It is important to realize that the bottom-up study by UT researchers cannot directly be compared to the top-down studies carried out by NOAA researchers. The former is a single source study typically used by regulatory agencies, such as the EPA, to extrapolate to nationwide estimates. In contrast, the NOAA-led studies integrated over a larger region and do not provide the temporal and spatial resolution the UT-led study provided. Such top-down studies, however, include large numbers of well sites irrespective of their operation and irrespective of well type, in addition to sources not directly related to the oil&gas industry.
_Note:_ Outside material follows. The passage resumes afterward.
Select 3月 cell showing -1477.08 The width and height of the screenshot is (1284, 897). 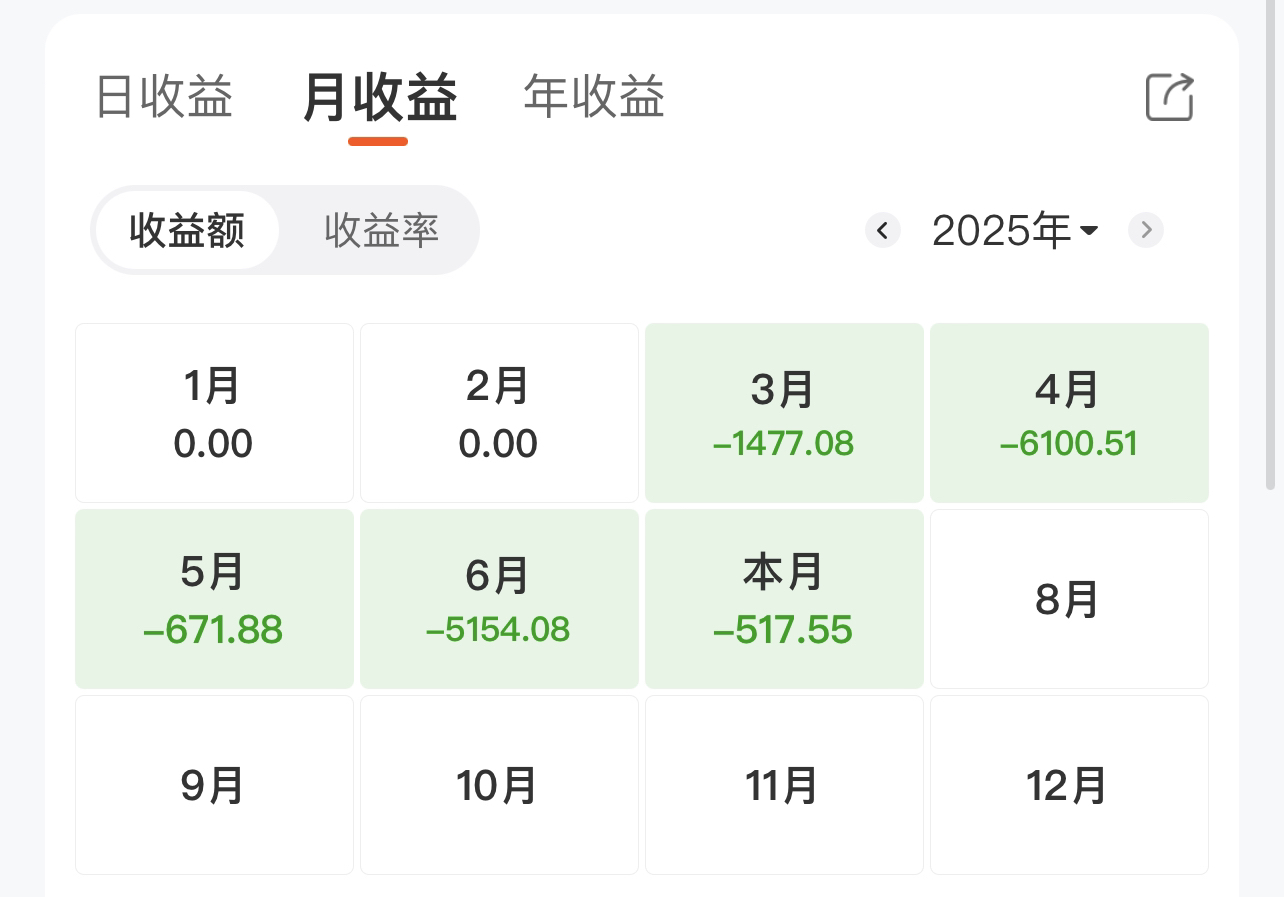(784, 413)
Thus, they address integrated methane emissions from a region, and are not limited to fracking activities. As a result, critics have speculated that there exist a varying amount of well sites per region that have very high fugitive methane emissions, skewing the distribution of leak rates. If so, only a representative sampling of these sites could potentially reconcile the differences between the UT/industry and NOAA studies.

There are, however, other possible explanations. Methane emissions from co-located non-oil&gas sources could be underestimated, methane could also seep from old and abandoned wells or occur as "natural seepage", and oil well sites are often interspersed with gas well sites causing potential double counting of sources. This is because produced raw oil is separated from its gaseous components, such as methane and ethane, but if those gases are not marketable, for example because there was or is no pipeline infrastructure in place, they were either “vented” (i.e. released to the atmosphere) or, more commonly flared. Texas wasted the equivalent of 1% of its annual gas consumption to flaring in 2011/12.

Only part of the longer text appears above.